# Is Genis a seal lynx bengal?



## missmadison (Jan 10, 2005)

My cat genis fits all of the personality characteristics (like water, enjoys climbing, very affectionate...) and most of the psyical charteristics of a seal lynx bengal. Does anyone know for sure? The link below is to the thread with some of his pictures.
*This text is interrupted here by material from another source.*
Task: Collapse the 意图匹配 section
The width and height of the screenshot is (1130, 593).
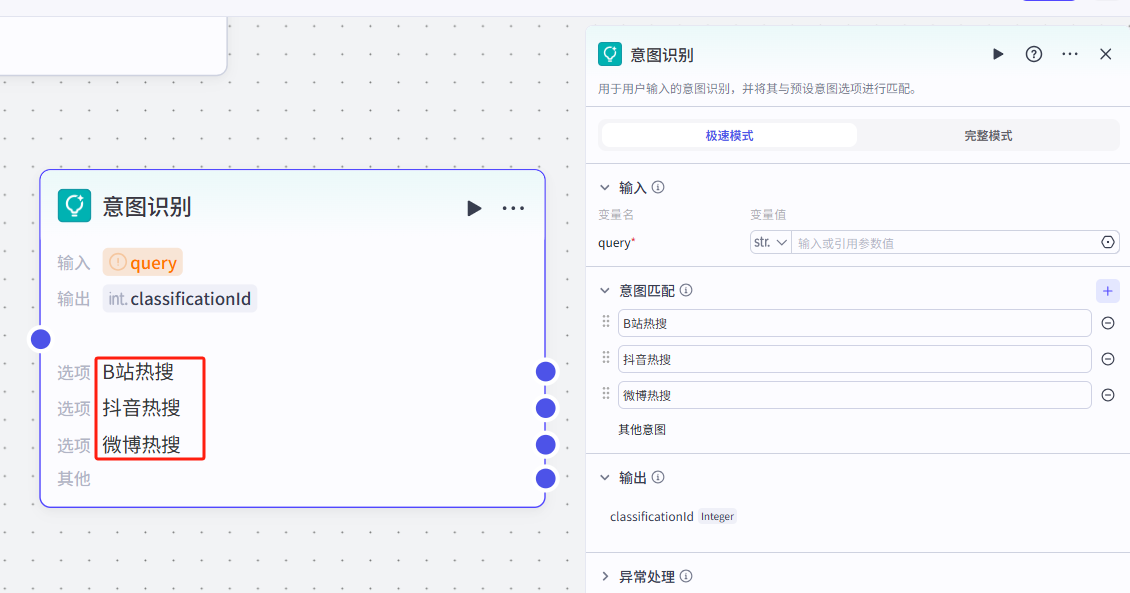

http://www.catforum.com/viewtopic.php?t=13726


----------



## spacemonkey (Aug 12, 2004)

Did you buy them directly from a breeder? Or were they shelter/rescue/stray kitties? Because it's highly unlikely you'd have two exotic cats unless you got them from a breeder :? My somewhat-educated guess is that they're both Domestic Shorthairs (DSH). Freya appears to be just a brown tabby. Genis certainly has some unusual markings, he may have Siamese/Snowshoe (??) in his background. But I'd still call him a DSH. All of those characteristics, like climbing and being affectionate, are true of nearly all cats. And many cats like water


----------



## vanillasugar (Nov 11, 2004)

i agree with Spacemonkey... It's highly unlikley that your two are anything but Domestic Short Hairs. Infact, Genis looks a lot like another cat on this forum named Harley. You could ask harleysmom what Harley is, that might give you a better idea! And Freya appears to be a brown spotted tabby. Both beautiful cats, with beautiful names


----------